**Raw data**
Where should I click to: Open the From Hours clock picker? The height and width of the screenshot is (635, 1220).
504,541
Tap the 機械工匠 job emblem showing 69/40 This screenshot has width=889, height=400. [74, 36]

* * *

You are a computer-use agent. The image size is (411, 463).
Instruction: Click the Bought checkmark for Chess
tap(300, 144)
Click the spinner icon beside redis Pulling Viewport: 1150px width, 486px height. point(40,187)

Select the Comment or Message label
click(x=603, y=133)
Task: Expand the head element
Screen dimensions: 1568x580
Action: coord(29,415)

* * *

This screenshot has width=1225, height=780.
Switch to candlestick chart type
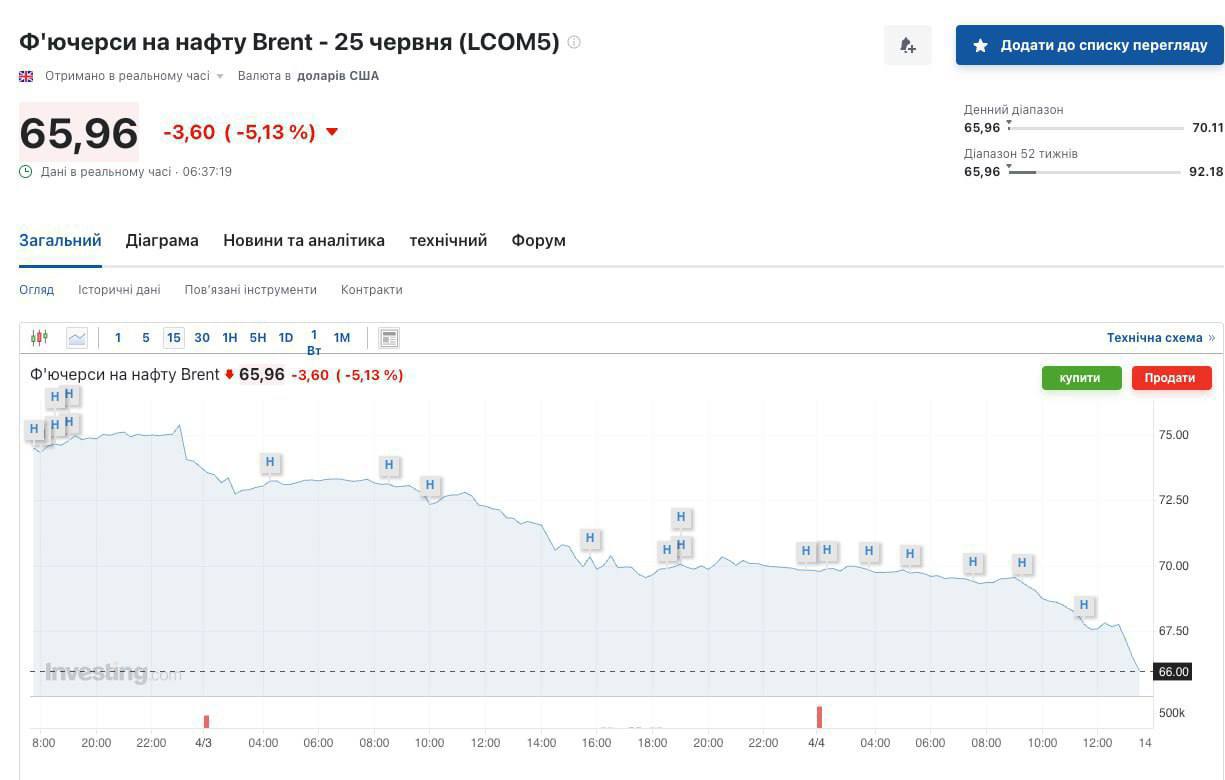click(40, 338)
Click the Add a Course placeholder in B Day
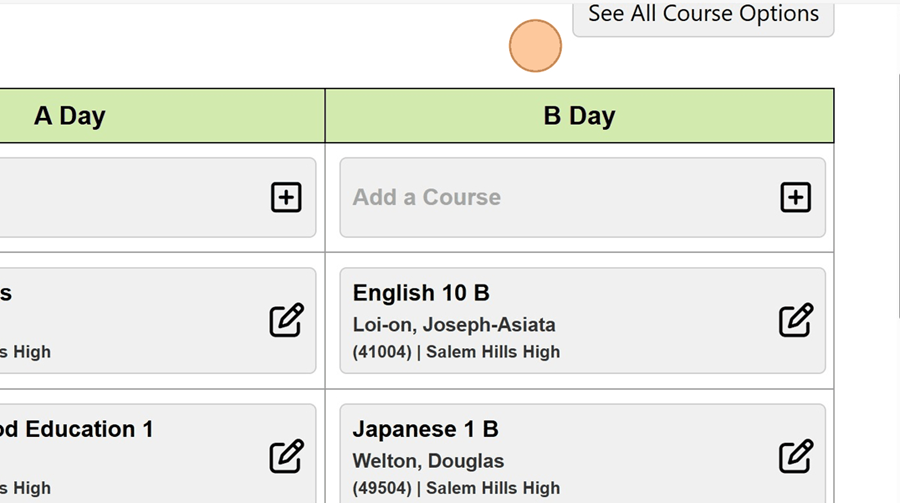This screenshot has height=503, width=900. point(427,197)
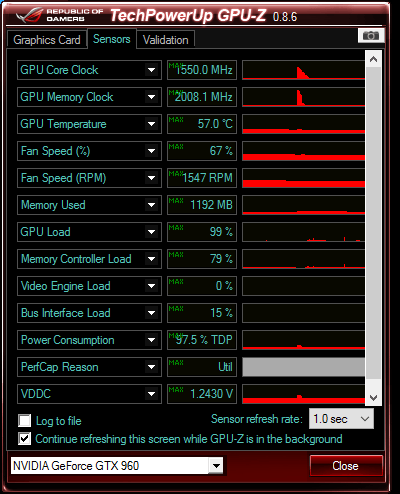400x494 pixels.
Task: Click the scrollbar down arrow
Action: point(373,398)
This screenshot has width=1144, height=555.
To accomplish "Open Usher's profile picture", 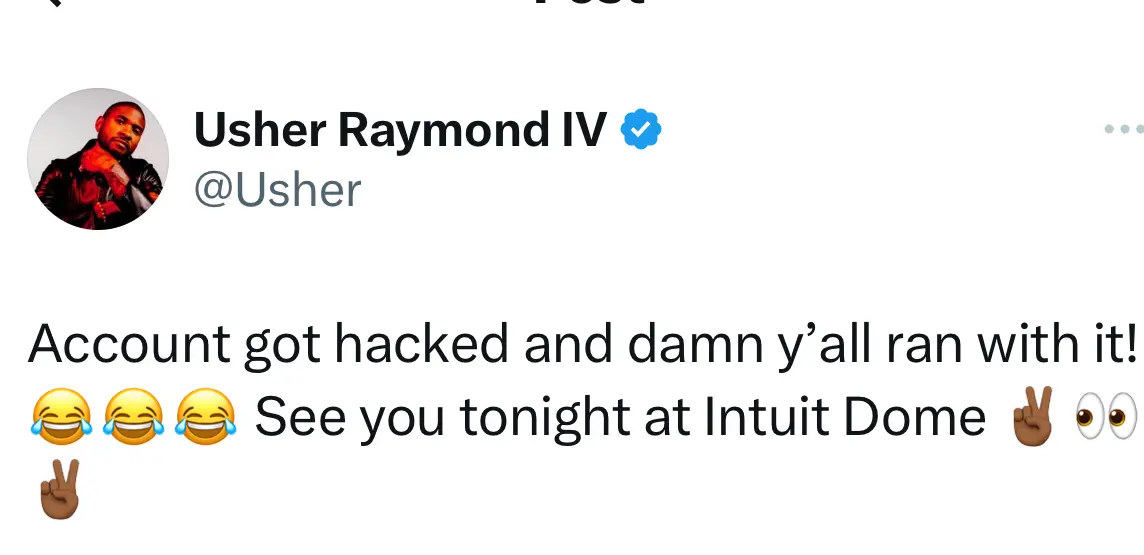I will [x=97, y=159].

**What to work on**
Set down, unchanged, only those lines above that fall between the line with "Where should I" and the line with "Tap the 機械工匠", the two end lines included.

**Solution to the exercise**
Where should I click to: Open the From Hours clock picker? The height and width of the screenshot is (635, 1220).
504,541
Tap the 機械工匠 job emblem showing 69/40 This screenshot has width=889, height=400. [74, 36]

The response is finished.